The final contention of plaintiff is that the trial court erred in holding paragraph 5 of the July 17 agreement unambiguous and in sustaining objections to questions pertaining to the intent and meaning of the paragraph and the interpretation placed thereon by the parties.
Paragraph 5, as previously analyzed herein, states the consideration to be paid by plaintiff (the release of the rent obligation) for the option privilege accorded him. No provision is made about the operating profits from the business, and parol evidence is not admissible to add another term to the contract. In Hotchkiss v.
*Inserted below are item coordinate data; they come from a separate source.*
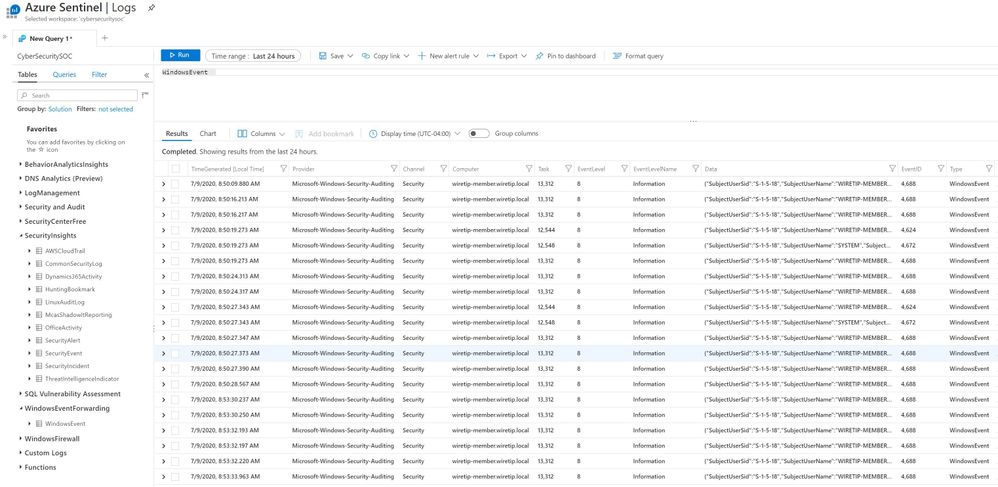Switch to the Chart tab
Screen dimensions: 998x487
point(208,134)
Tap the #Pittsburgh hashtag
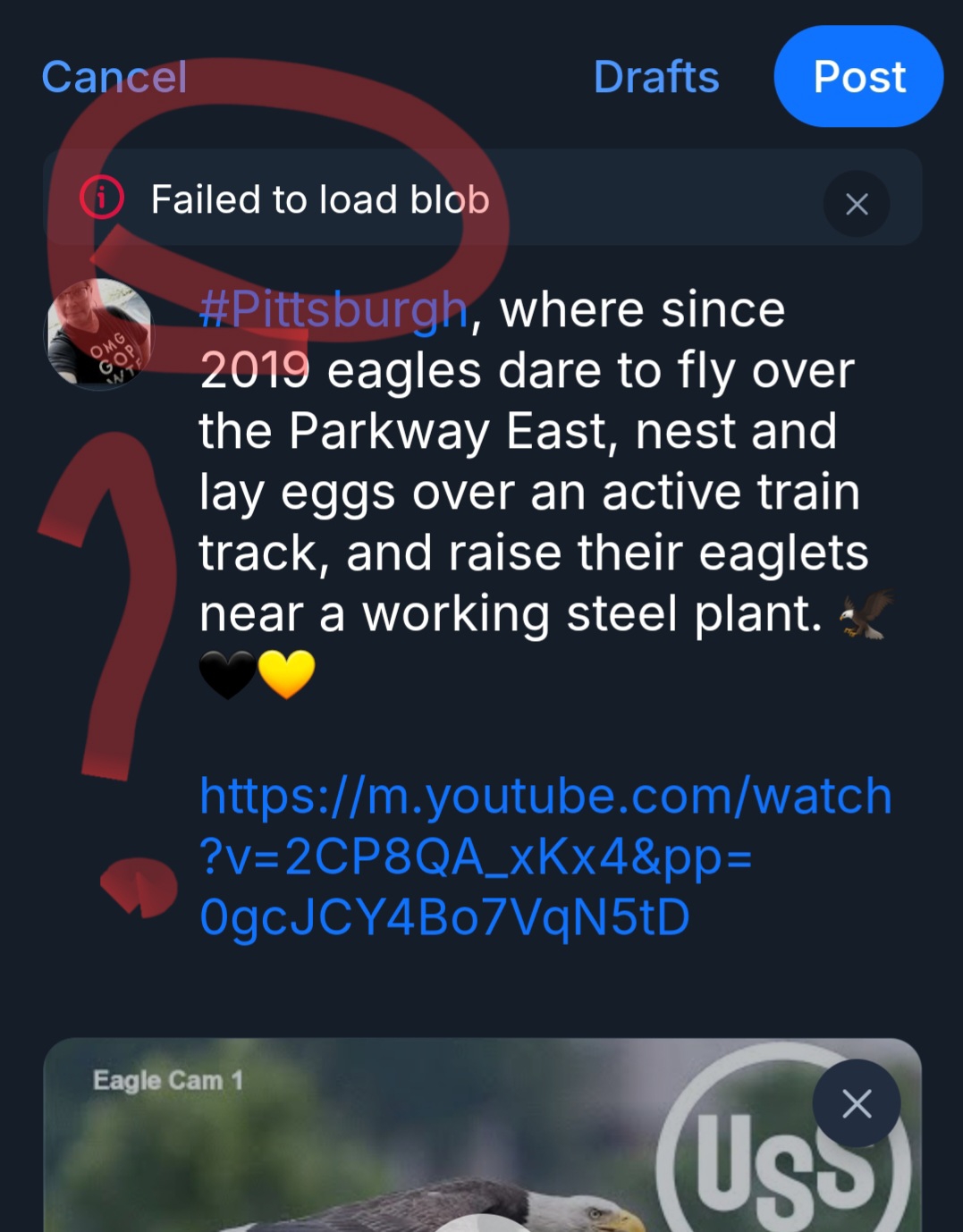The image size is (963, 1232). [x=334, y=310]
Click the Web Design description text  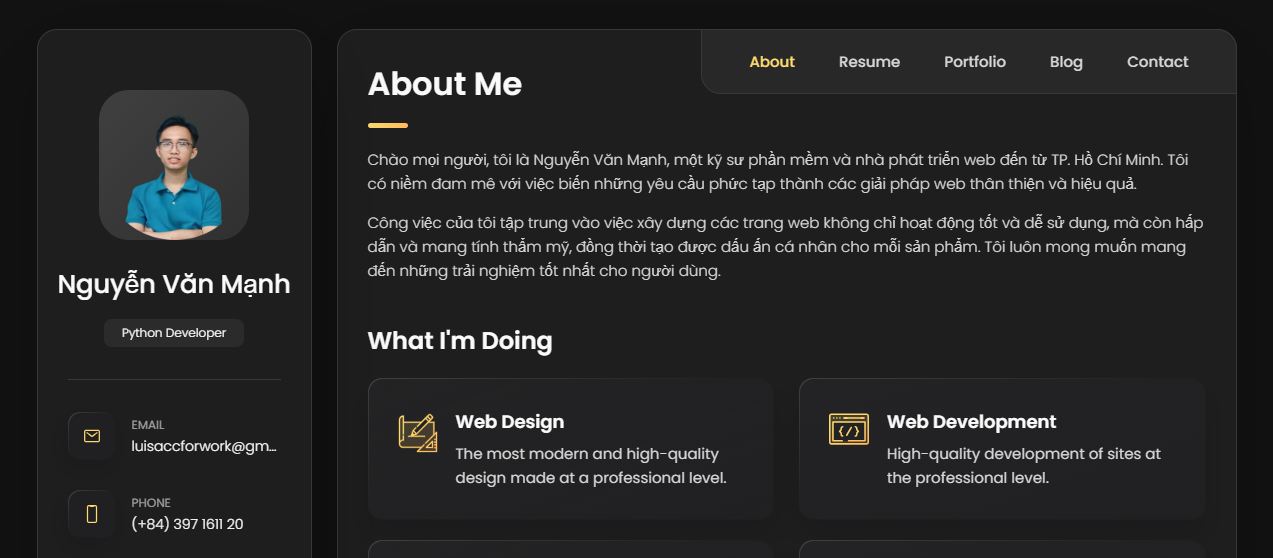591,466
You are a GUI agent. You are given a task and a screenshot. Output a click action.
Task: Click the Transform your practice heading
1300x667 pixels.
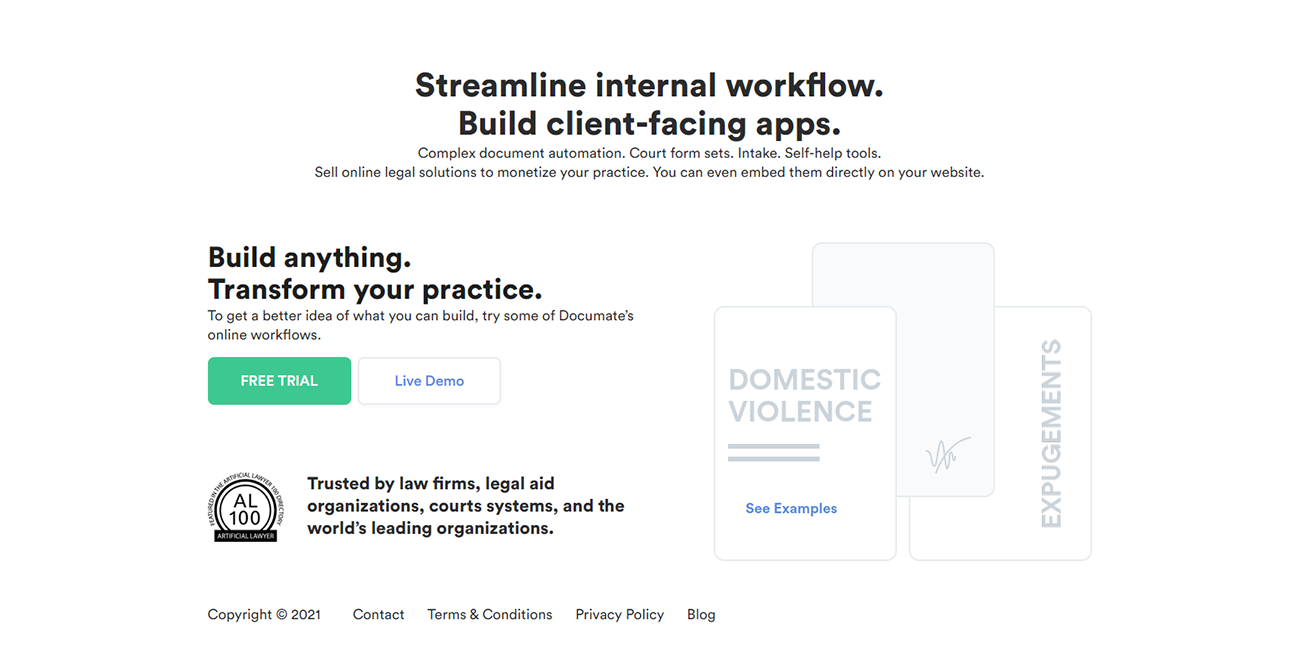pos(374,290)
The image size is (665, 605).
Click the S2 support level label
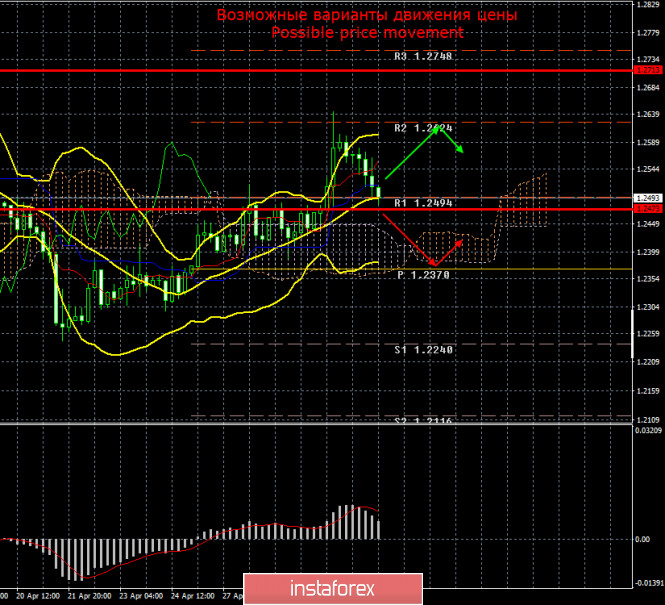(423, 421)
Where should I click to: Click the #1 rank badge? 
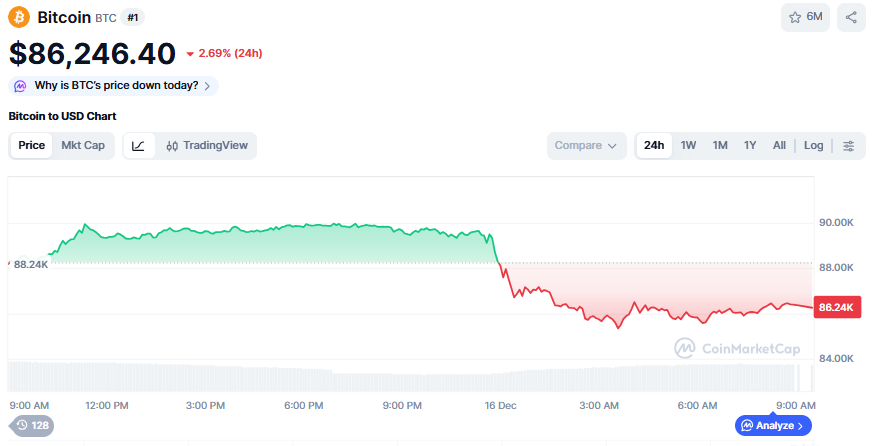tap(133, 18)
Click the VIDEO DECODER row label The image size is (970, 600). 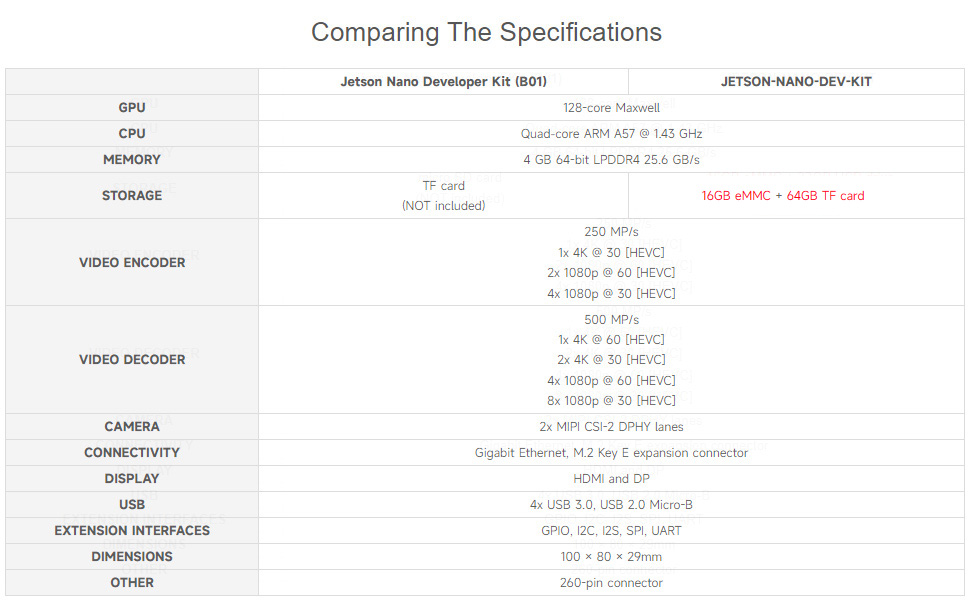132,359

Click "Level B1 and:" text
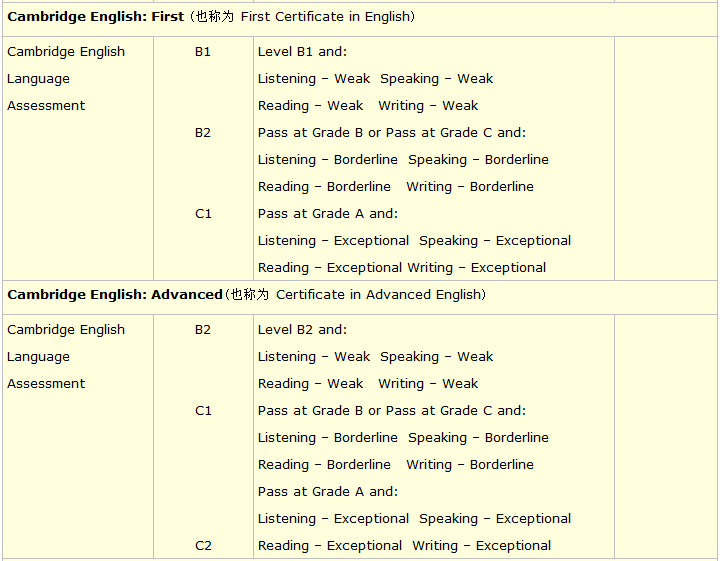click(x=302, y=51)
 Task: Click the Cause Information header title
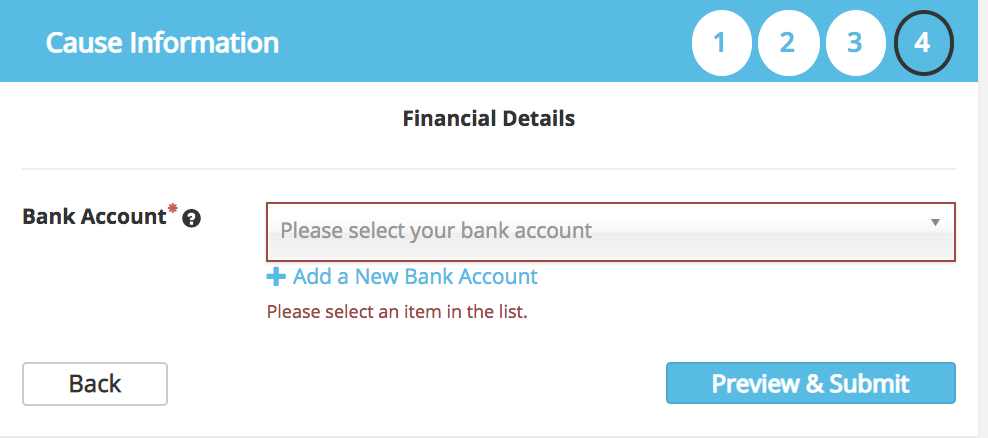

Nelson R. Thomas Agency, 96, Cal.App.2d 154, 157–158, 214 P.2d 568, 570, the court states the rule: ‘In the absence of an ambiguity the general rule is that the terms of a written agreement cannot be varied or changed or modified or even explained by parol testimony. * * * Parol evidence cannot be admitted to add another term to an agreement even if the writing contains nothing relating to the particular provision to which the parol evidence is directed.’ (And see California Jewelry Co. v. Provident Loan Ass'n, 6 Cal.App.2d 506, 512, 45 P.2d 271.)
Plaintiff's argument upon appeal seems to be based upon the proposition that since he was unable to close the escrow for the purchase of defendant's interests on or prior to August 15, 1959, he is entitled to claim rent for the entire period from August 1 through October 15, 1959. This is not the import of the language of the July 17 agreement. A fair and reasonable interpretation of paragraph 5 of that agreement is that until plaintiff gave written notice of definite action upon the offer contained in the option agreement, defendants were excused from the further payment of rent,. As plaintiff kept the option alive and effective until the escrow was closed which was after defendants had vacated the property on October 15, 1959, defendants were not under any liability to pay rent.
The judgment is affirmed.
BURKE, P. J., and JEFFERSON, J., concur.